Building on recent discussions involving memory efficient lazy streams, and in an attempt to organize and share some thoughts, the following contemplates a scenario in which:
1) you have a large 2GB file (or other resource) to process
2) you'd like to leverage Ceylon's rich and growing support for working with lazy streams
3) the work may involve things like XML parsing, performing database updates, streaming transformation to an output stream, etc.
The idea is that we need a streaming solution. Working with such large amount of input data in memory is impractical.
So, considering XML parsing, a function like:
[XmlEvent*] parseXml(Byte|Finished input());
simply won't work.

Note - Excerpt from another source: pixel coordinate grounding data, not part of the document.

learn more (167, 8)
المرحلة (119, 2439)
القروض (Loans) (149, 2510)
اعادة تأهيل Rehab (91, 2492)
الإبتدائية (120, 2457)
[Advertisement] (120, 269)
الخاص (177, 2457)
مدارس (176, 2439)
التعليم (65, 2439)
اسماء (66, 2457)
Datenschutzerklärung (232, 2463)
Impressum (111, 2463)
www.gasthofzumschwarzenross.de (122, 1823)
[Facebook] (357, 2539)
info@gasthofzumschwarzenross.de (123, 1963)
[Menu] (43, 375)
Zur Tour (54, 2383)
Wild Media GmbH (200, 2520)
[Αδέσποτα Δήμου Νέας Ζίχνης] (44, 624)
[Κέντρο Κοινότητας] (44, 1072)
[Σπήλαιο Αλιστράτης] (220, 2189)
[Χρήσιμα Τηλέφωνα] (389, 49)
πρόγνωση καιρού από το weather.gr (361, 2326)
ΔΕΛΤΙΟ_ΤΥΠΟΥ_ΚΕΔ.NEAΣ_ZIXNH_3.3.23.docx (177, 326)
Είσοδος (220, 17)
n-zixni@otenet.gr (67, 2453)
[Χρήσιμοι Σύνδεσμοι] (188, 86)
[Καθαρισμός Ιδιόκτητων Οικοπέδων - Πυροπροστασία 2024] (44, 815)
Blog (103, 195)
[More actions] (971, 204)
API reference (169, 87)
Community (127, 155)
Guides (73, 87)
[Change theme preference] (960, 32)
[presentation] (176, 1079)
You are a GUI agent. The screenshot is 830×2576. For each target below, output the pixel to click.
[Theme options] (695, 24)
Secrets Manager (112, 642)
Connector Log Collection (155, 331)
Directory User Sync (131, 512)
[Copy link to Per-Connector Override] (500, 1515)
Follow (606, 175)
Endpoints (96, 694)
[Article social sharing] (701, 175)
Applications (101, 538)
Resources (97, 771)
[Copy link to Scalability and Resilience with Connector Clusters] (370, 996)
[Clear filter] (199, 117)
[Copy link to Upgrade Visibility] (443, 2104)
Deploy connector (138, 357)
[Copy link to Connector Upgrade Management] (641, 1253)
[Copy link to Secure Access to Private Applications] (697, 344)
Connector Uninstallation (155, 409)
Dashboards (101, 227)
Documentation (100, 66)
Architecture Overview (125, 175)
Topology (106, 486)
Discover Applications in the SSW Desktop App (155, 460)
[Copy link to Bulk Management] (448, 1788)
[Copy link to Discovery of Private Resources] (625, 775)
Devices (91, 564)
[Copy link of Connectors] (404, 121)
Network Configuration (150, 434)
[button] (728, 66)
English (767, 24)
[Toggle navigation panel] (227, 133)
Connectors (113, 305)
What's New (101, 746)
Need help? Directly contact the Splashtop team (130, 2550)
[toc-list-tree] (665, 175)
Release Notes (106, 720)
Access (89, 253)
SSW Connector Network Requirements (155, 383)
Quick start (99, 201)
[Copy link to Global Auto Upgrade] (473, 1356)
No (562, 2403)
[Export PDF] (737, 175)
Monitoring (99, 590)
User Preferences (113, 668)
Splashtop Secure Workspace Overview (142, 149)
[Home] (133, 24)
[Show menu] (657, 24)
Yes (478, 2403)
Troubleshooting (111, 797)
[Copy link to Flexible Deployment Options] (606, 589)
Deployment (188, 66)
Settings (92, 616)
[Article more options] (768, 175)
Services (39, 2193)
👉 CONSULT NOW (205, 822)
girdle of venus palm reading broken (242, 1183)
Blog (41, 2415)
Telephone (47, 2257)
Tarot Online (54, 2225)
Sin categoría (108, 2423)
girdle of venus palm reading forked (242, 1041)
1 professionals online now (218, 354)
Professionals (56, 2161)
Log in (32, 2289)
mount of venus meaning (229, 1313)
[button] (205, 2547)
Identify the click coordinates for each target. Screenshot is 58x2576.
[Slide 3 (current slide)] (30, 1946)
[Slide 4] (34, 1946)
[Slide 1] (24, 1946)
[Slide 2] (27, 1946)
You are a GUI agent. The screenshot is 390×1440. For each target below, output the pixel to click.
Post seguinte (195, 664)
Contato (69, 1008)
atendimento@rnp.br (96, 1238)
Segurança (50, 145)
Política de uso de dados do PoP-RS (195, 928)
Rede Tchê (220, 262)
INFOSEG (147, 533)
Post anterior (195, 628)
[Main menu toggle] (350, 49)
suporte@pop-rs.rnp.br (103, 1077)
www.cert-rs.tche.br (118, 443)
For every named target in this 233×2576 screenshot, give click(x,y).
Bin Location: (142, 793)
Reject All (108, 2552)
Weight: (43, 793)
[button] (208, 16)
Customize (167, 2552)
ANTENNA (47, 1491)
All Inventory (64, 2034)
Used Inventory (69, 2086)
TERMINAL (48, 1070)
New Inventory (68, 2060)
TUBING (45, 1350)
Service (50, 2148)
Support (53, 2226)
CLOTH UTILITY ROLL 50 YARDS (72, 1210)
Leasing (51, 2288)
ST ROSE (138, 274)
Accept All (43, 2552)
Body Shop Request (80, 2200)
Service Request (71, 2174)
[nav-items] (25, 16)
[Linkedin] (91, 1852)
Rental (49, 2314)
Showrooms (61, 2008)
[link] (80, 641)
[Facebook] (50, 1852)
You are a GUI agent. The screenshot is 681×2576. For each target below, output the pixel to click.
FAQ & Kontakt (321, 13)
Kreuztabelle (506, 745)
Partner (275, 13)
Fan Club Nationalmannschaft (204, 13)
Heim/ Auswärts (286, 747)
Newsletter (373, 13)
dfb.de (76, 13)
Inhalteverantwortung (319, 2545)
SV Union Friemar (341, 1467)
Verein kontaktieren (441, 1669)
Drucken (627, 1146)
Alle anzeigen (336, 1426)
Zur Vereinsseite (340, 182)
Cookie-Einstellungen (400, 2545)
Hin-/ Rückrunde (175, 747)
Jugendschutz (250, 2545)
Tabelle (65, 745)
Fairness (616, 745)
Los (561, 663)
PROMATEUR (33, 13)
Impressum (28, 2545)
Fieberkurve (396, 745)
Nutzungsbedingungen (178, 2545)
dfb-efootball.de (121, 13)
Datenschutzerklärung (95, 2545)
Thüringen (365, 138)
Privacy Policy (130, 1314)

The 2GB XML document is too large to fit in memory, and for our imaginary application, we don’t need it to.
Instead, a workable signature using both lazy input and lazy output streams is:
{XmlEvent*} parseXml({Byte*} input);
Further processing can easily be performed on the returned XmlEvent stream. (Note that this function imposes no restrictions on the returned stream: absent limitations of the provided input (hint: see below!), the returned {XmlEvent*} may be iterated as many times as desired.)
That leaves us with the final task of turning the 2GB file resource into an {Byte*}. Ideally, we'd be able to use something like:
{Byte*} fileToByteStream(File file);
Every call to iterator() would open a new file input stream which would be returned in the form of {Byte*}. But, unfortunately, this would lead to file handle leaks since there would be no way to close abandoned/unfinished iterators.
Instead, the best solution may be to use a class that staisfies both Destroyable and {Byte*}, and permits at most one iterator from being created:
class FileByteIterable(File f) satisfies {Byte*} & Destroyable {}
Instances of this class can safely be created in try blocks, ensuring that their associated Iterators are properly closed.
The following is a working demo of these ideas, but instead of processing XML, we’ll simply count uppercase characters:
shared void run() {
value tempFile = temporaryDirectory.TemporaryFile(null, null);
// create a 2GB+ file
try (writer = tempFile.Overwriter()) {
for (i in 0:40M) {
writer.writeLine {
"Lorem ipsum dolor sit amet, \
consectetur adipiscing elit";
};
}
}
// count uppercase characters using a stream
try (bytes = FileByteIterable(tempFile)) {
print {
// Don't use collect here, or OOME!
// Better would be a lazy utf8.decoder
bytes.map((b) => b.unsigned.character)
.count(Character.uppercase);
};
}
// prints 40000000
}
Note how convenient the file processing is, using familiar constructs! And, even with a much smaller 15MB input file, changing “map” to “collect” above causes the program to run *significantly* slower (multiple seconds vs. sub-second).
The FileByteIterable class is written in two parts: the class itself, which deals specifically with Files, and a reusable functionIterable() function, which can turn any function into a single-shot iterable:
class FileByteIterable(File f, Integer bufferSize=1k)
satisfies {Byte*} & Destroyable {
assert (bufferSize >= 1);
value reader = f.Reader();
destroy = reader.destroy;
iterator = expand {
functionIterable {
() => let (bytes = reader.readBytes(bufferSize))
if (bytes.empty)
then finished
else bytes;
};
}.iterator;
}
{Element*} functionIterable<Element>
(Element|Finished generate()) => object
satisfies {Element*} {
variable value used = false;
shared actual Iterator<Element> iterator() {
"Only one iterator may be obtained from \
each Iterable created by functionIterable()."
assert (!used);
used = true;
return object satisfies Iterator<Element> {
next() => generate();
};
}
};
The next step of course would be to add additional classes for dealing with other types of resources.
Note that this approximates two open issues that go a bit further, with the idea that resource Iterables wouldn’t need the single-iterator restriction:
Of course, another option would be to allow multiple Iterators *until* theIterable.destroy() is called, at which time all file handles would be destroyed and no further Iterators would be allowed. That may provide little practical benefit though, since only one Iterator should ever be necessary!
John